TRAVAIL DEMANDÉ »
[1] Recopiez le passage du texte sur l'affaire de Mme C... qui commence par « 2. Sur le risque » et se poursuit jusqu'à « fournir une protection. ».
[2] D'après le texte sur l'affaire de Mme C..., quel est le délai prévu par l'article L. 731-2 pour former un recours contre une décision de l'OFPRA ?
[3] Veuillez résumer le texte sur l'affaire de Mme C... en deux phrases.

EXTRAIT DU DOCUMENT »

Résumé de la décision
Dans cette affaire, Mme C..., ressortissante nigériane, a interjeté appel d'un jugement du tribunal administratif de Bordeaux qui avait rejeté sa demande d'annulation de l'arrêté du préfet de la Gironde daté du 18 août 2016. Cet arrêté lui refusait le droit de séjour, lui imposait une obligation de quitter le territoire français, et fixait le pays de renvoi. En cours de procédure, Mme C... soutenait avoir été victime d'une mauvaise notification de la décision de l'OFPRA, ainsi que de risques de violences en revenant au Nigéria. La cour administrative a finalement rejeté la requête de Mme C..., confirmant la légalité de l'arrêté préfectoral.
Arguments pertinents
1. Sur la notification de l'OFPRA : La cour a souligné que Mme C... ne pouvait pas prétendre à une impossibilité de notification de la décision de l'OFPRA s'il n'y avait pas de preuve qu'elle en avait informé les autorités compétentes de son changement d'adresse. La cour affirme que "la requérante... n'établit pas avoir été dans l'impossibilité de réceptionner ce pli", ce qui indique que la responsabilité de la notification incombe à la requérante pour son changement d'adresse.
2. Sur le risque personnel en cas de retour : La cour écarte la demande de Mme C... en invoquant qu'elle ne prouve pas être personnellement exposée à des risques, notamment des violences de la part de sa belle-mère, déclarant qu'elle "n'établit... ni être personnellement exposée". La cour souligne de plus que les autorités nigérianes seraient en mesure de lui fournir une protection.
3. Sur l’article 3 de la convention européenne : La cour conclut que le moyen tiré de la violation de l'article 3 de la convention européenne "doit donc être écarté", car il ne fut pas démontré que la décision du préfet se heurtait à cette disposition, ne portant que sur le pays de renvoi.
Interprétations et citations légales
1. Notification et recours : Le jugement repose sur l'article L. 731-2 du code de l'entrée et du séjour des étrangers et du droit d'asile, qui stipule que le délai pour former recours contre une décision de l'OFPRA est d'un mois. La cour a saisi que le refus de séjour était légitime, car "le délai imparti par l'article L. 731-2... était expiré" au moment où l'arrêté a été pris.
2. Protection des droits et procédures : L'analyse des risques invoqués par Mme C... se situe sous l'angle de l'article 3 de la convention européenne de sauvegarde des droits de l'homme. La décision a rappelé que la requérante devait prouver des risques personnels, précisant que "le moyen tiré de la contrariété... doit donc être écarté", établissant ainsi que la simple mention de pratiques abusives dans un pays ne suffit pas à fonder une demande d'asile.
3. Responsabilité individuelle dans l'impossibilité d'action : Il est fondamental que les individus informent les autorités concernées de tout changement d'adresse, comme l'indique le principe sous-jacent au respect des notifications. Cela est corroboré par la remarque selon laquelle la requérante "... se borne à invoquer son changement d'adresse sans établir ni même alléguer en avoir informé l'OFPRA."
Cette décision illustre les exigences procédurales qui pèsent sur les demandeurs d'asile et souligne la nécessité de prouver la réalité de leurs craintes face aux décisions administratives.

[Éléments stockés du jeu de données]
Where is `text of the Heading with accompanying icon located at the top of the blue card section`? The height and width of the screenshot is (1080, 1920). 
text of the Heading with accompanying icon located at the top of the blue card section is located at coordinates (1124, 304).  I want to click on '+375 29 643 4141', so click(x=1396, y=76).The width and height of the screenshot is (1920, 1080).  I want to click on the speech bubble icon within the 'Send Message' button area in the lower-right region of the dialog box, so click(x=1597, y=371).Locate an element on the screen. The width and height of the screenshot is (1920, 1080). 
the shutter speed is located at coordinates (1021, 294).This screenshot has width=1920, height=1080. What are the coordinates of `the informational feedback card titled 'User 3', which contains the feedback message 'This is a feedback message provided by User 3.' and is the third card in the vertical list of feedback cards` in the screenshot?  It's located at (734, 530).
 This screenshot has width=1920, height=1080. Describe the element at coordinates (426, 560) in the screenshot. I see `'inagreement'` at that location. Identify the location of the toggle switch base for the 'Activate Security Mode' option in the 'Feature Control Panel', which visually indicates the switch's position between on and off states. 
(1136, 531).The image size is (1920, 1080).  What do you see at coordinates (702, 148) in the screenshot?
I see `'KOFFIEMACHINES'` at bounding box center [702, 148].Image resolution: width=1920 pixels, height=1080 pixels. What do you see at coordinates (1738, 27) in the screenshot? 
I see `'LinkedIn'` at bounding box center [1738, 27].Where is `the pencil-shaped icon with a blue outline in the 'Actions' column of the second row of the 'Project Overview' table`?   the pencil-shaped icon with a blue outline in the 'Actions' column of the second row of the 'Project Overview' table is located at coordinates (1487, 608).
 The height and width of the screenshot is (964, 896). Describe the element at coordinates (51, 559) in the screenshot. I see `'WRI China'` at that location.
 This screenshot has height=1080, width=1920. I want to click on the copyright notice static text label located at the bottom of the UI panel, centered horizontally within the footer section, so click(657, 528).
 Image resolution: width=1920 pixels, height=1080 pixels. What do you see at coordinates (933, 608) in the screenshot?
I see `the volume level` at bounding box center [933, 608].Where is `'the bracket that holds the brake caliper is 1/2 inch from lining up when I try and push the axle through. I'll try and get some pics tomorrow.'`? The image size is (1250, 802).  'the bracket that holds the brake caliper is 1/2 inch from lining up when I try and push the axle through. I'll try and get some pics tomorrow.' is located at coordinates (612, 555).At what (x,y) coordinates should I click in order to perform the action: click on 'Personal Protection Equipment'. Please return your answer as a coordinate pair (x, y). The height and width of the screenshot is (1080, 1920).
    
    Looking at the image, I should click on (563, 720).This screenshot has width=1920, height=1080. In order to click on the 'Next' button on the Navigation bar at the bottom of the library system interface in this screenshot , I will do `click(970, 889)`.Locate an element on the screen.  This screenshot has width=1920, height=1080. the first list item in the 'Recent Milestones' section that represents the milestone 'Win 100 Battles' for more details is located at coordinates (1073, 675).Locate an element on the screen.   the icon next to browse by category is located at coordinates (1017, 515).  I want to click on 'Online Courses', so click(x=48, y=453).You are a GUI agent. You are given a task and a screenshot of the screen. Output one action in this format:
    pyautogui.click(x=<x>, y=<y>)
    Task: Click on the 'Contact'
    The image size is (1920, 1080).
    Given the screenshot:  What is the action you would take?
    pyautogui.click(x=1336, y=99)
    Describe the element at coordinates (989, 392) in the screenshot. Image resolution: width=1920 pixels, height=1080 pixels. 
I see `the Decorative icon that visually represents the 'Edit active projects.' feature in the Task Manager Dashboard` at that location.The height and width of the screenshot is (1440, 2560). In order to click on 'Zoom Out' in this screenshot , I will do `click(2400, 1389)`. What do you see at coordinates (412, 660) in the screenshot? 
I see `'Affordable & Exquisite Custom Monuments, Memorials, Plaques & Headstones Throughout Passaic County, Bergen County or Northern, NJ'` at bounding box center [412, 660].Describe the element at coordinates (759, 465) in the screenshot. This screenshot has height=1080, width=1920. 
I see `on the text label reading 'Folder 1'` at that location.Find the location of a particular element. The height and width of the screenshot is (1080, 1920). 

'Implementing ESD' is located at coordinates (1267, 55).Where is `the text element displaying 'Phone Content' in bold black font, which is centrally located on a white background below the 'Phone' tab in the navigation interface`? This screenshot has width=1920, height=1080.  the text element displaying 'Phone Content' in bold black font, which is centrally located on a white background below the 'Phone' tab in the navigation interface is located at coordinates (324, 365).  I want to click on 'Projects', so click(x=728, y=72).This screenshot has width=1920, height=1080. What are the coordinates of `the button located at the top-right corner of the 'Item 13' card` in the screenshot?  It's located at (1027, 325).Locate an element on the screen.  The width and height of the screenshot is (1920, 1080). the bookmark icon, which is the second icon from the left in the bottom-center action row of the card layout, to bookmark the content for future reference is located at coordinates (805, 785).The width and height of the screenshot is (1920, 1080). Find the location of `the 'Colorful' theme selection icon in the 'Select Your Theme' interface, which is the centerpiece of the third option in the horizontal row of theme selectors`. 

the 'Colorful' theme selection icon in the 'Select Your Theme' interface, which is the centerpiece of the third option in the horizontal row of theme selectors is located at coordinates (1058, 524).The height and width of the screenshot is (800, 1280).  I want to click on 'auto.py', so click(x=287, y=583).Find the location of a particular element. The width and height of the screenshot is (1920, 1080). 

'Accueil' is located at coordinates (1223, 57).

RÉPONSES PAR POINT »
[1]
2. Sur le risque personnel en cas de retour : La cour écarte la demande de Mme C... en invoquant qu'elle ne prouve pas être personnellement exposée à des risques, notamment des violences de la part de sa belle-mère, déclarant qu'elle "n'établit... ni être personnellement exposée". La cour souligne de plus que les autorités nigérianes seraient en mesure de lui fournir une protection.

[2] Un mois.

[3] Mme C..., ressortissante nigériane, a fait appel du jugement du tribunal administratif de Bordeaux rejetant sa demande d'annulation de l'arrêté du préfet de la Gironde du 18 août 2016, qui lui refusait le séjour, l'obligeait à quitter le territoire français et fixait le pays de renvoi. La cour administrative a rejeté sa requête, estimant qu'elle n'établissait ni l'impossibilité de recevoir la décision de l'OFPRA ni être personnellement exposée à des risques en cas de retour au Nigéria.